What Does the National Living Wage Mean for the Construction Industry?

National Living Wage

On July 8, 2015, George Osbourne, Britain’s Chancellor of the Exchequer, announced the implementation of a National Living Wage. Beginning in April 2016 an hourly wage of £9.15 in London and £7.85 in the rest of the nation will be mandatory for workers over 25, and these figures will each rise by more than £1 per hour by 2020.

Will the Increase Affect the Construction Industry’s Lowest Paid Workers?

According to the PayScale website, while 10% earn £6.10 and another 10% earn £10.27 per hour, UK construction labourers earn, on average, £7.70 per hour. This means the National Living Wage increase outside London will not represent a substantial pay boost for these workers. Based on these figures, a labourer working 8 hours daily will earn a bit more than an extra £1 per day—even less when take-home pay is considered—or about enough to buy a daily 500 ml Pepsi or a Mars bar and crisps at Sainsbury’s. However, the £312 yearly increase is enough for a new washing machine or, for two working partners, new vinyl flooring in the kitchen.
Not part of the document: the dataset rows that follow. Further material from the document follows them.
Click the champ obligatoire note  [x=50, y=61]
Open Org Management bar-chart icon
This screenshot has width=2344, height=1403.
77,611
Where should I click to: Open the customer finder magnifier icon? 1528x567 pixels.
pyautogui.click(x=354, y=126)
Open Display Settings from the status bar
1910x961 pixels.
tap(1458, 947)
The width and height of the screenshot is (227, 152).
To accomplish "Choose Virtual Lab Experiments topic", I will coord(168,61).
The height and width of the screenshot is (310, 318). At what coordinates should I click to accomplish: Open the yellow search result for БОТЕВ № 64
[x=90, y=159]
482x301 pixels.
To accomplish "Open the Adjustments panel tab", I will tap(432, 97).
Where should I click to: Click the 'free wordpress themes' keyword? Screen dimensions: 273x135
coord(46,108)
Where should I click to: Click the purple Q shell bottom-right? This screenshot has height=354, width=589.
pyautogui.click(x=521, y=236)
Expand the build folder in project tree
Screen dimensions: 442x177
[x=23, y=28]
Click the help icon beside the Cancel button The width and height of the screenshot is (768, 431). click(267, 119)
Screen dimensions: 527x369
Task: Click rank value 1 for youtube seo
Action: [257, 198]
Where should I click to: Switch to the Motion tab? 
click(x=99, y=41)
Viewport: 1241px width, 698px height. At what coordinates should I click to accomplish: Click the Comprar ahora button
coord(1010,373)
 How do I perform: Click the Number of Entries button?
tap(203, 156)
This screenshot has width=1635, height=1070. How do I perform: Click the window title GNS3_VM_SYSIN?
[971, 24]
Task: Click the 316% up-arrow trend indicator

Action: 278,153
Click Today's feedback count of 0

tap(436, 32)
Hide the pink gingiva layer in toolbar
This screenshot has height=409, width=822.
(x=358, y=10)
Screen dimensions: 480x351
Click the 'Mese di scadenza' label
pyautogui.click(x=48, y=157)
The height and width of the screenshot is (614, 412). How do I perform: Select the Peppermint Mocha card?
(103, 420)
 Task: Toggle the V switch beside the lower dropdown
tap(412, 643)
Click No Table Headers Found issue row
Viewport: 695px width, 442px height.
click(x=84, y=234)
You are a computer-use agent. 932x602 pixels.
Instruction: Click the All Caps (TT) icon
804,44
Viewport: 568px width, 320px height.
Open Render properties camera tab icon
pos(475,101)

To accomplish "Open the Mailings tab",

What Will Be the Regional Impact?

According to the National Endowment for Science, Technology and the Arts (Nesta), 6 million employees will see larger pay cheques because of the National Living Wage. However, even when the higher rates take effect in 2020, take home pay will rise by only about £20 per week or less. Because low paid workers lose 65p of the Universal Credit welfare benefit for every additional £1 of income, by 2020 their increased pay is likely to average only about £8 a week. Women and workers in their late twenties will be most likely to benefit, but because these two groups tend to work fewer hours, their weekly wage increases will probably be smaller. Nevertheless, the additional income will benefit local businesses throughout the UK as working residents have more money to spend or to use for paying down debts.

Will There Be Only a Slight Increase to the End Employer?

According to the KPMG accounting firm, costs of the National Living Wage will vary widely from one employer to another. For firms with a small proportion of low-paid labourers, the wage-bill increase will be only about 1%, but for firms with a high proportion of these workers (such as fruit pickers, shelf packers, check out workers, and food services employees), wage-bill increases may be higher. However, cost-benefit analyses conducted in 2012 and 2013 by the Institute for Public Policy Research and the Resolution Foundation suggest the typical wage bill in industries as diverse as food production, construction, and banking will rise by less than 1% because of the National Living Wage.

Will This Increase Make a Real Difference for Those Living in London?

A report from the Centre for London predicts the National Living Wage will probably not result in significant job losses in London. While the Office of Budget Responsibility predicts as many as 60,000 lost jobs nationwide, the Centre for London believes the majority of these will be outside of London. Indeed, the Centre refers to job-loss potential in London as “negligible” because of “very different economic circumstances that operate in the capital.”

Conclusion

In the face of warnings about the dire impact of the National Living Wage, organizations such as those cited above believe extreme claims about negative economic affects should be put into perspective. Nesta points out, “Similar fears about unemployment greeted the introduction of the National Minimum Wage in 1999,” which in reality had a positive impact on incomes without wreaking havoc on businesses. It is therefore reasonable, according to Nesta, to believe the same will be true when the National Living Wage is implemented in April.